Writers and most other people without real jobs spend most of their work time not actually creating things but either “making bad work for hire” or “burning with envy.” Our tabloid culture encourages this. Lena Dunham and Tina Fey and Hoda Kotb and whichever German teen or war-on-terror combatant was most recently held captive in a basement have all received bazillion-dollar book advances, and that is so unfair! How could capitalism work that way, that some product that is worth a lot of money would then be purchased for a lot of money to make a corporation a lot more money?
Something writers do the least of is actual writing. This is fair, because writing sucks.
Other writers haunt writers’ days. And, of course, our selves haunt ourselves, as we worry obsessively over where our lives took some fatal turn or another: our choices, snubs, mistakes, failures, procrastinations. And then it turns back outward: Other people are demons who started with more than you have, unfairly conjure up more than you have (mostly due to their rich parents or connections, we imagine), and will die bloated and laughing atop a pile of more than you’ll ever have, so, oh God, why don’t you just quit right now and get a job at a Pret a Manger?
These dark specters that chase our every waking minute, tricking us into “doing nothing” and not writing: We are dealing with them all wrong, it turns out.
The latest Adam Phillips book, Missing Out: In Praise of the Unlived Life (Farrar, Straus & Giroux, $25), addresses this quandary—or, as Phillips puts it, he is setting out to examine “how much of our so-called mental life is about the lives we are not living, the lives we are missing out on, the lives we could be leading but for some reason are not.” It’s unclear, of course, how Adam Phillips would know. Not content to just be a child psychologist, he is also a regular contributor to the London Review of Books and the author of a number of books, On Kindness—with Barbara Taylor—and On Balance (which addresses envy and excess) and Going Sane and more and more. He is far more productive than you are, is the point. These books make up a steady and usually charming, sometimes bizarre, waterfall of middle-of-the-night thoughts, literary analysis, and psychoanalysis.

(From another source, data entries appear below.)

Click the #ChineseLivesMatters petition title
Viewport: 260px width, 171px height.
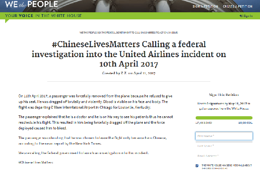129,54

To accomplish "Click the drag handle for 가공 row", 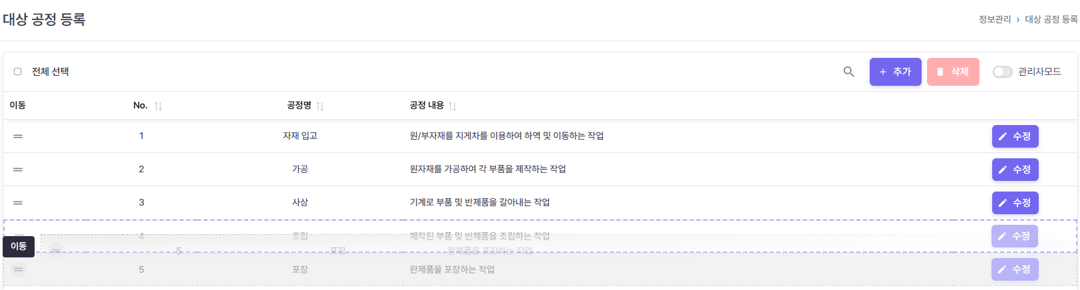I will click(x=18, y=170).
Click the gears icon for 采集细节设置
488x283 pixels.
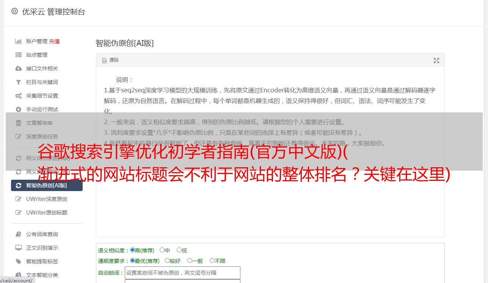pos(18,96)
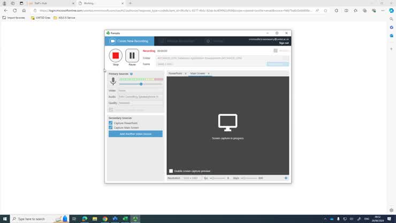This screenshot has width=396, height=223.
Task: Close the PowerPoint preview tab
Action: coord(186,73)

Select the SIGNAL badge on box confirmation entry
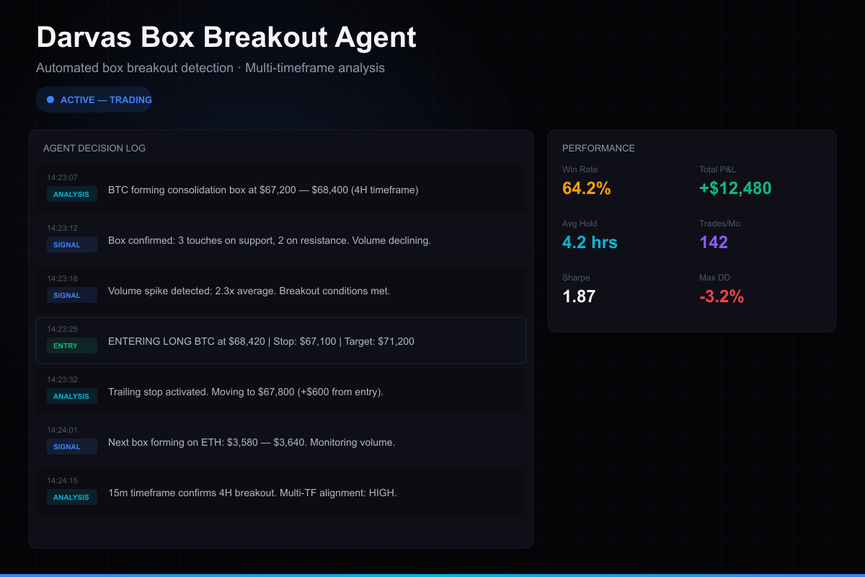71,245
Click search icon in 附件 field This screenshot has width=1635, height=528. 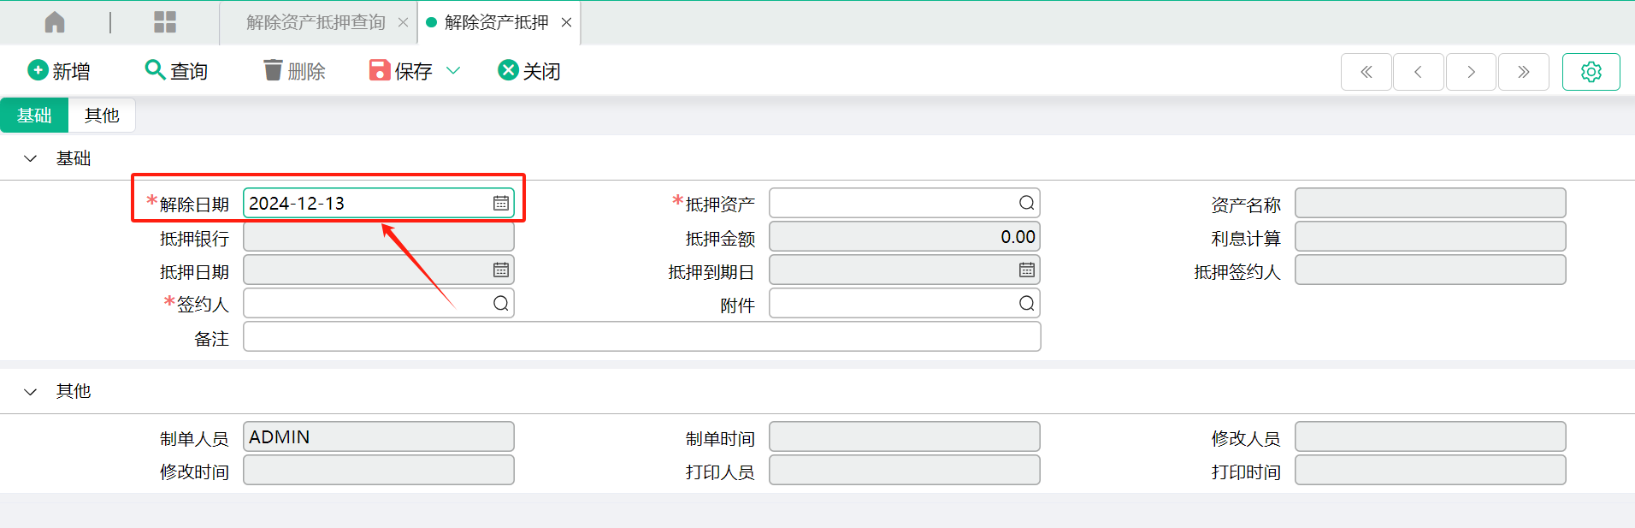pos(1026,303)

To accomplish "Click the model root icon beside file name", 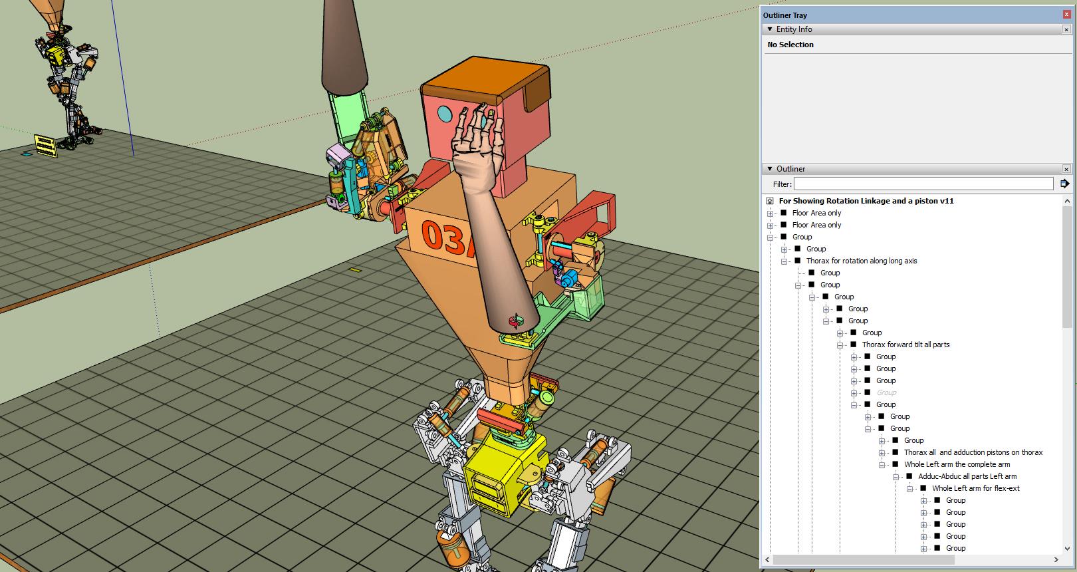I will coord(770,201).
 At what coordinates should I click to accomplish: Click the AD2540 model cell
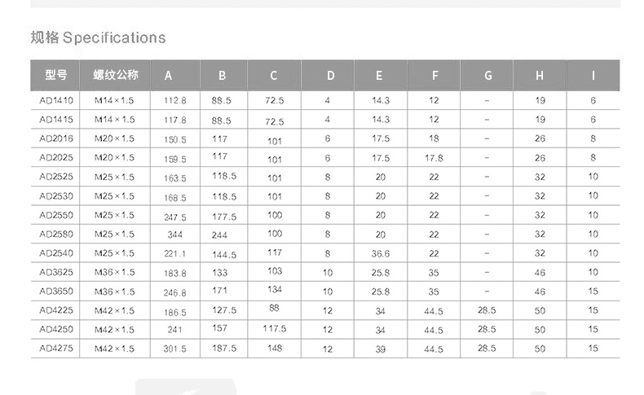tap(56, 252)
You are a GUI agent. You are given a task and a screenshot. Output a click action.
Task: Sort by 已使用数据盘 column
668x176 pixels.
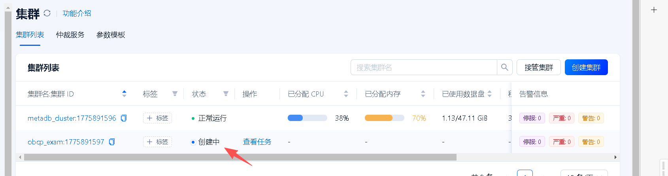(x=489, y=94)
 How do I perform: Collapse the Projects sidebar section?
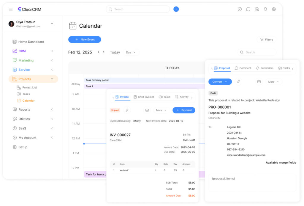tap(52, 79)
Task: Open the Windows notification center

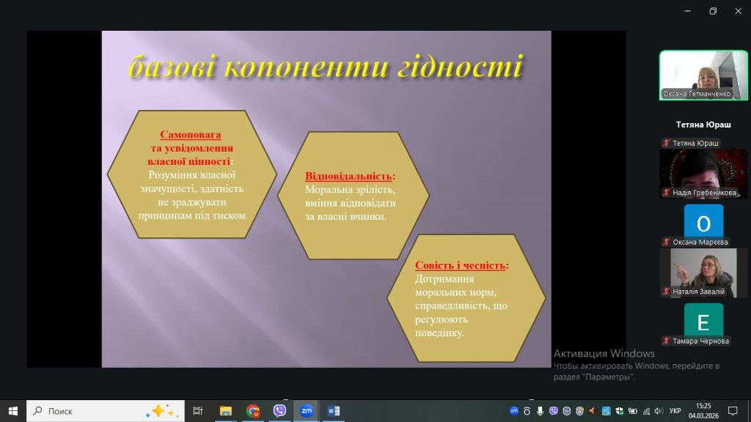Action: click(732, 411)
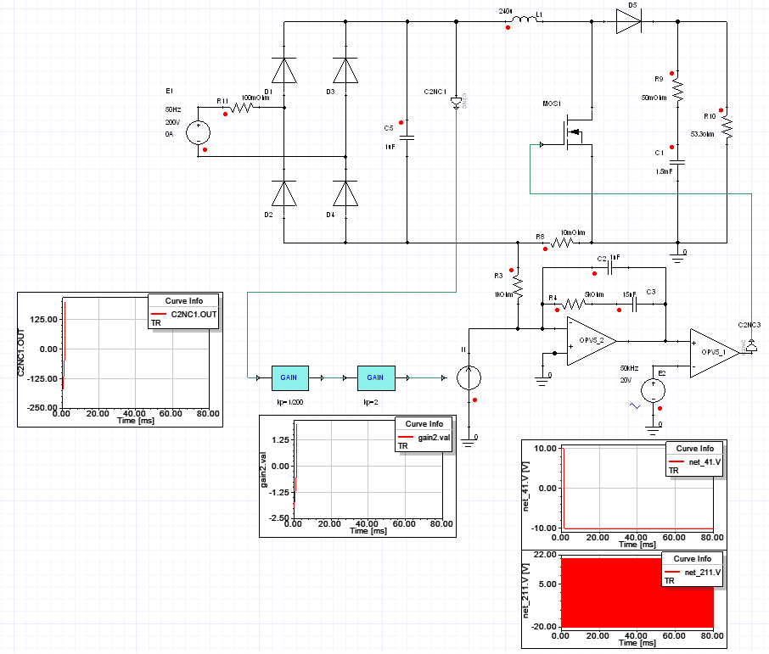This screenshot has width=769, height=654.
Task: Select capacitor C5 symbol
Action: pos(407,137)
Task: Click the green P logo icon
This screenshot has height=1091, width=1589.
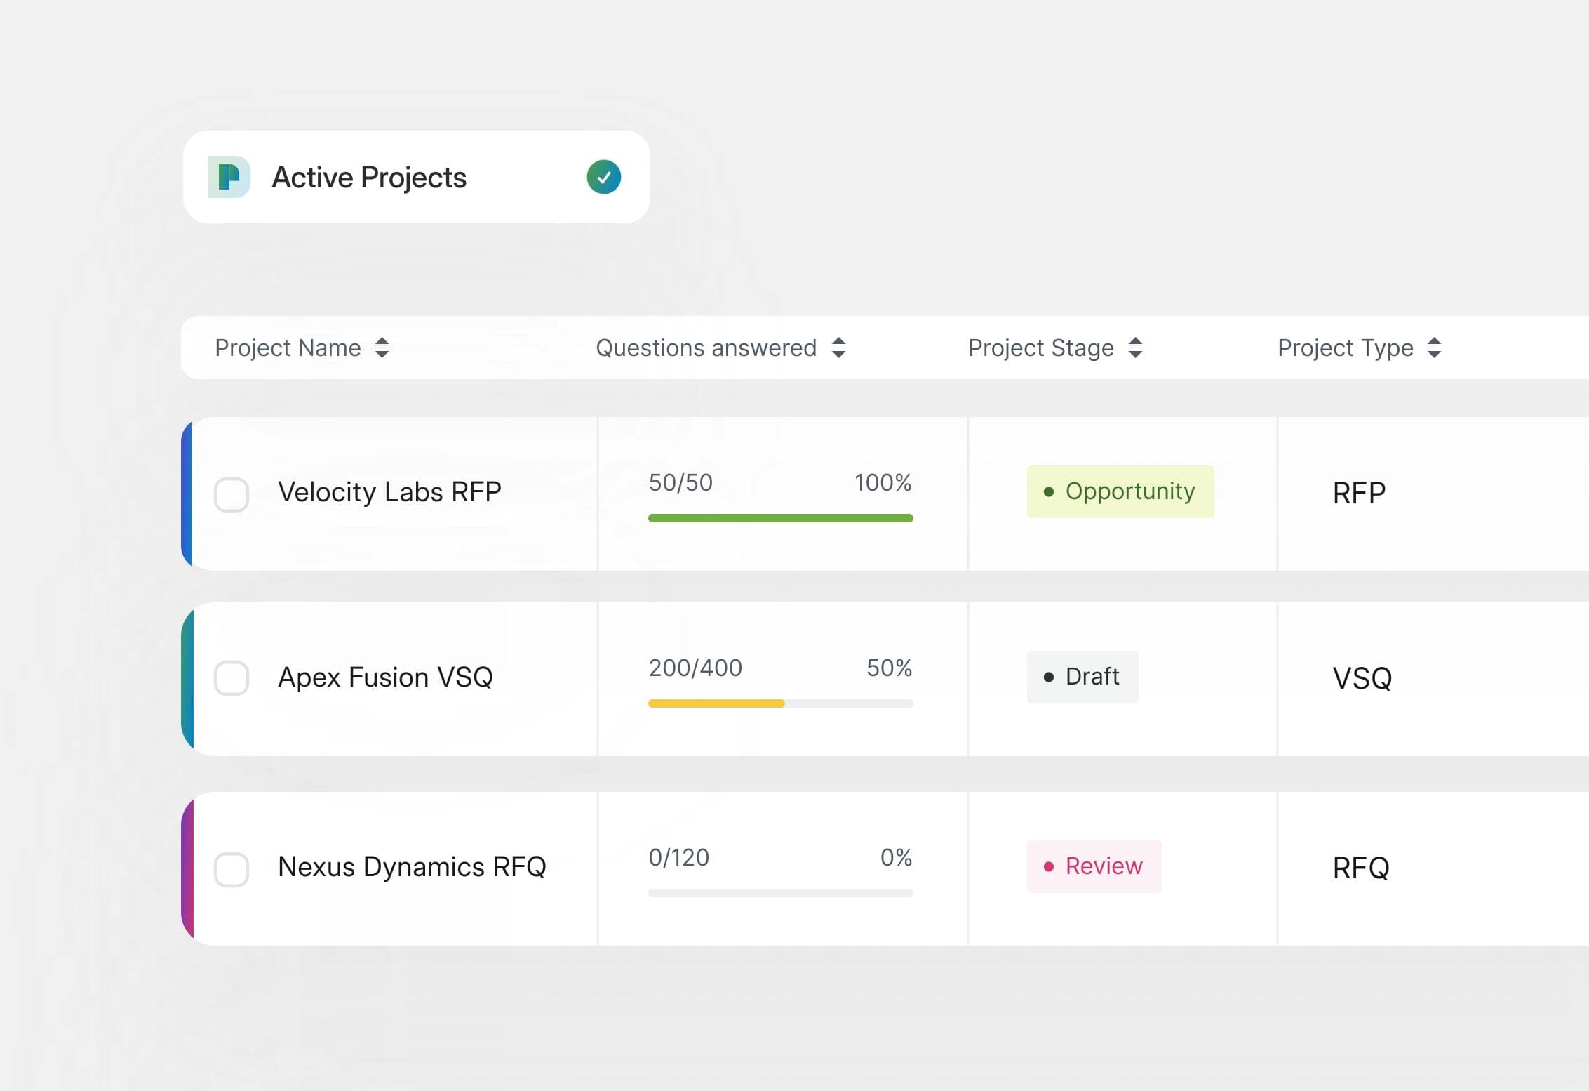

In Missing Out, Phillips seeks to render the self-punishing rigors of envisioning alternate lives—denied lives, better lives, more outrageous lives—into a normal-ish study in badly managed life expectations. While our lives are a seesaw of frustration and fulfillment, the eventual satisfaction never quite measures up.
He also has an extended riff on “getting away with it”—a special moment of triumph for people in the arts when perhaps you merge your idealized and humdrum selves.
“When we are talking about getting away with something,” he notes, “we are talking about the dizzying possibility of not being punished for getting what we think we want (what Sartre called ‘the vertigo of freedom’; freedom, for this short man, was to do with heights).” And that pretty much sums up what kind of book this is. It’s a grab bag quite unlike the skylarking social theorizing that now rules the American pop-psychology scene: The Malcolm Gladwells and Jonah Lehrers like to reassure you that your own intuitions about your successful mastery of your life are usually spot-on, and simply require fuller elaboration in the matrix of a smarter, leaner, just-in-time info marketplace. Instead of studies and science (well, one hopes it’s science; it’s always best to check the sources now), Phillips prefers traipsing through literature—Aldous Huxley, Philip Larkin, Nikolay Gogol, Graham Greene, Shakespeare, and (and?) Freud. Mostly a white-people canon, but the lesser-read books. (There’s a lot, unfortunately, on King Lear and Othello. Probably I’m a rube, but I’ve never felt the archetypes of Shakespeare’s rich-people tragedies were at all useful for the illustration of either inner or contemporary life: the less comic or the higher the station of the characters, the more atypical of humanity it all is.) There’s also a healthy bit of pre-popcult shrink thinking, with, for example, developmental ruminations about the infant’s denial of the breast. This is, in other words, the opposite of self-help.
Because of its wild ranginess, its unwillingness to be American and tell me what to think, Missing Out brought me a strange and maybe obvious kind of comfort. When I was younger, I had a good friend who was something of a professional goader: He was always the one who would dare me to do things, while I was the cautious one who’d rather have regret than misadventure. The point of growing up was largely for me to learn to dare myself, to bridge the gap between the real life (laundry, bad affairs, daydreaming) and an idealized life, which everyone around me had a little bit of, if only I could find a way to steal it. A logical conclusion would be that envy is childish, but that’s not right. Envy informs you of what you’d like to take, so want away! Just make sure that you get to the taking part.